Dalla stessa Relazione, inoltre, emerge anche che, in percentuale, gli stabilimenti che effettuano IGV (che in totale sono il 63,1% degli stambilimenti nazionali presi in esame) in italia meridionale e insulare sono rispettivamente il 41,9% e il 56,1% sul totale delle strutture presenti in queste regioni. Le situazioni più tragiche le troviamo in Molise, su 3 solo 1 stabilimento effettua IGV, e in Campania, dove solo 19 strutture su 72 garantiscono il diritto all’aborto, ma anche a Bolzano (nonostante la medie delle strutture dell’Italia Settentrionale in cui si pratica l’IGV sia molto elevata e vicina all’80%) dove le strutture ospedaliere sono in percentuale il 28,6%. In molte altre regioni, in ogni caso, la soglia degli stabilimenti in cui è possibile effettuare un’interruzione di gravidanza, supera di poco il 50%, cosí come in media su tutto il territorio italiano, come già sottolineato. 

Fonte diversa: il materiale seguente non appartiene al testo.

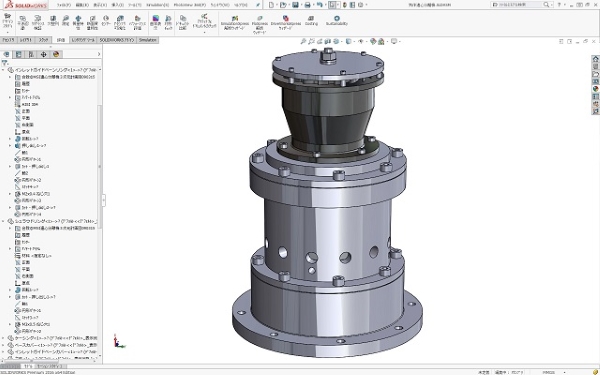Click the Undo arrow icon
The width and height of the screenshot is (600, 375).
pyautogui.click(x=320, y=5)
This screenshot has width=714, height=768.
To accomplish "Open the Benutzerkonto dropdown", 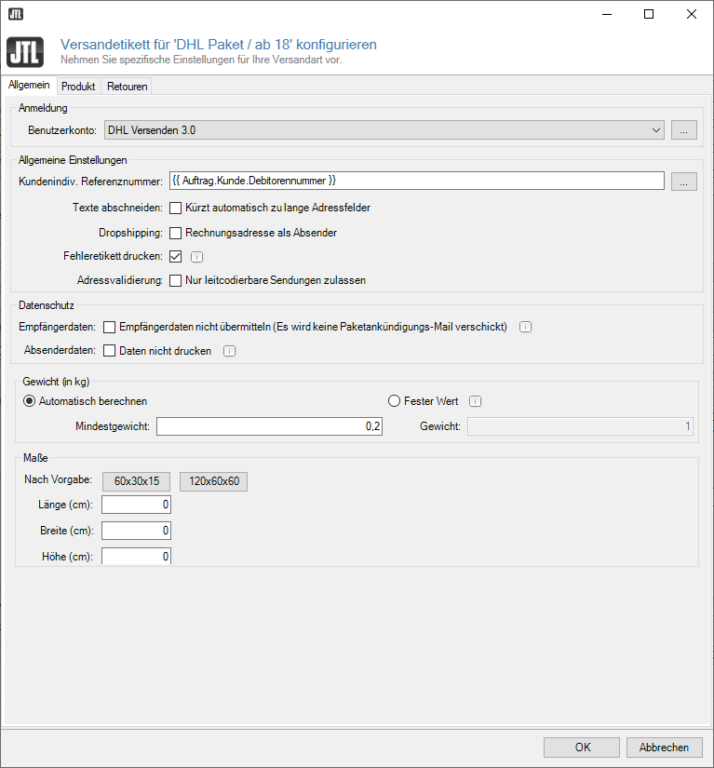I will point(384,129).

Cosa ci dicono questi dati? Sicuramente l’Italia non è il Texas e, sicuramente, il diritto di scelta va garantito anche al personale medico che può trovarsi a dover effetuare un aborto, ma va anche garantita una soglia minima regionale e nazionale di tutela che consenta ad ogni donna di fare una scelta libera, informata, sicura e priva di giudizio. Bisogna garantire le stesse possibilità, a prescindere dalla localizzazione geografica, a ogni donna, diminuendo le forti differenze che troviamo principalmente tra le aree settetrionali e meridionali del nostro Paese. È necessario per evitare il verificarsi di conseguenze assimilabili a quelle statunitensi, per fare in modo di scongiurare la possibilità, per quanto remota, di svegliarci di colpo in un mondo di soli obiettori che possano decidere di abrogare il diritto all’aborto, perchè, come ci insegnagno gli USA, i diritti non vanno mai dati per scontati, ma anzi, comportano una lotta eterna al mantenimento di quanto conquistato.